# PROBLEM DESCRIPTION
Using the entries that follow, collect the lines where the word "computer" appears.

[Collected data entries]
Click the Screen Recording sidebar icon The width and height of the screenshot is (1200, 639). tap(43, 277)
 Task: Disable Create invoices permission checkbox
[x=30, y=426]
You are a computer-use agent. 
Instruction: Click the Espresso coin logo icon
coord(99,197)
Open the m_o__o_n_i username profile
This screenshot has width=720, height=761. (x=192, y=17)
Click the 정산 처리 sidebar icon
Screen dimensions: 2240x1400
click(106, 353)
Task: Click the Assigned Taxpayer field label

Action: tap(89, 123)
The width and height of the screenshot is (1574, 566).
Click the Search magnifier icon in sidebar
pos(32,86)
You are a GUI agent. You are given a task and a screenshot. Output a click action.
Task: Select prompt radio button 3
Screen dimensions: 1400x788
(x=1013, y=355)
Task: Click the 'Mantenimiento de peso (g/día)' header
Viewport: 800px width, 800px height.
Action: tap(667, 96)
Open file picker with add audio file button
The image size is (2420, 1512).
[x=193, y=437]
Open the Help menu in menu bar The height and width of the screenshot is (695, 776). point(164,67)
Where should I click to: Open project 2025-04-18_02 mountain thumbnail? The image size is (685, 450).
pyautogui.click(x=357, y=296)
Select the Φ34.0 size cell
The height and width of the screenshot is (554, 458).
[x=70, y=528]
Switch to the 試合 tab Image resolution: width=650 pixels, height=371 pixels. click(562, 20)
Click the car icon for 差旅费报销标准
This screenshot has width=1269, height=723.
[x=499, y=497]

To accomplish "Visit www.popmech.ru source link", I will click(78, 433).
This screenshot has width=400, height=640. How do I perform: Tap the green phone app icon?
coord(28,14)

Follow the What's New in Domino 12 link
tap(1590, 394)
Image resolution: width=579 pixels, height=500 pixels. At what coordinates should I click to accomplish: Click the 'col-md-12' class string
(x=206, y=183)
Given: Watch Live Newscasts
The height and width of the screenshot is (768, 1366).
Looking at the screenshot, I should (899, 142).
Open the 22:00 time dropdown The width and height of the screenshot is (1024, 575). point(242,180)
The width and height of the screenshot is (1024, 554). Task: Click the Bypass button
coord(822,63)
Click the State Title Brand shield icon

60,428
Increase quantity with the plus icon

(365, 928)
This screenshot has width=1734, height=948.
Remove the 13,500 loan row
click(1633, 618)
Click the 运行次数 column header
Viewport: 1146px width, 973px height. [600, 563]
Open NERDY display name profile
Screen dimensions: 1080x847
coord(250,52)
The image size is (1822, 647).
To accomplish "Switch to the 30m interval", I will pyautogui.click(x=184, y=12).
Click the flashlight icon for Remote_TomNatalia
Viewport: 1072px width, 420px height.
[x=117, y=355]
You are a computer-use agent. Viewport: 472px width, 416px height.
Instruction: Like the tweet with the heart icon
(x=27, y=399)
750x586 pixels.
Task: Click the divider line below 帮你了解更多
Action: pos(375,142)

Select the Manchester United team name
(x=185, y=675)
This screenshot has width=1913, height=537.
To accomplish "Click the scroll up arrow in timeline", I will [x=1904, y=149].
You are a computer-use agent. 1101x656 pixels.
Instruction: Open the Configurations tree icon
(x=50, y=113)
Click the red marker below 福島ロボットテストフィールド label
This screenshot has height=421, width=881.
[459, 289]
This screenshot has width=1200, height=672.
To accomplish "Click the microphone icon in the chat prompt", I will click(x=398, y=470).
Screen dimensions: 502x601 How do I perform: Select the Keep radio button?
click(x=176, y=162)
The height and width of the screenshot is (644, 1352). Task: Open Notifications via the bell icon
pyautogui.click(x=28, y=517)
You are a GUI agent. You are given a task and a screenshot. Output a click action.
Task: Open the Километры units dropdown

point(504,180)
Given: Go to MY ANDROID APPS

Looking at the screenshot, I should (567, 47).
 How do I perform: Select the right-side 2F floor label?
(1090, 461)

# REPLY
You are a computer-use agent. 
You are a computer-use agent. Viewport: 472px width, 416px height.
You are a computer-use agent. 1101x656 pixels.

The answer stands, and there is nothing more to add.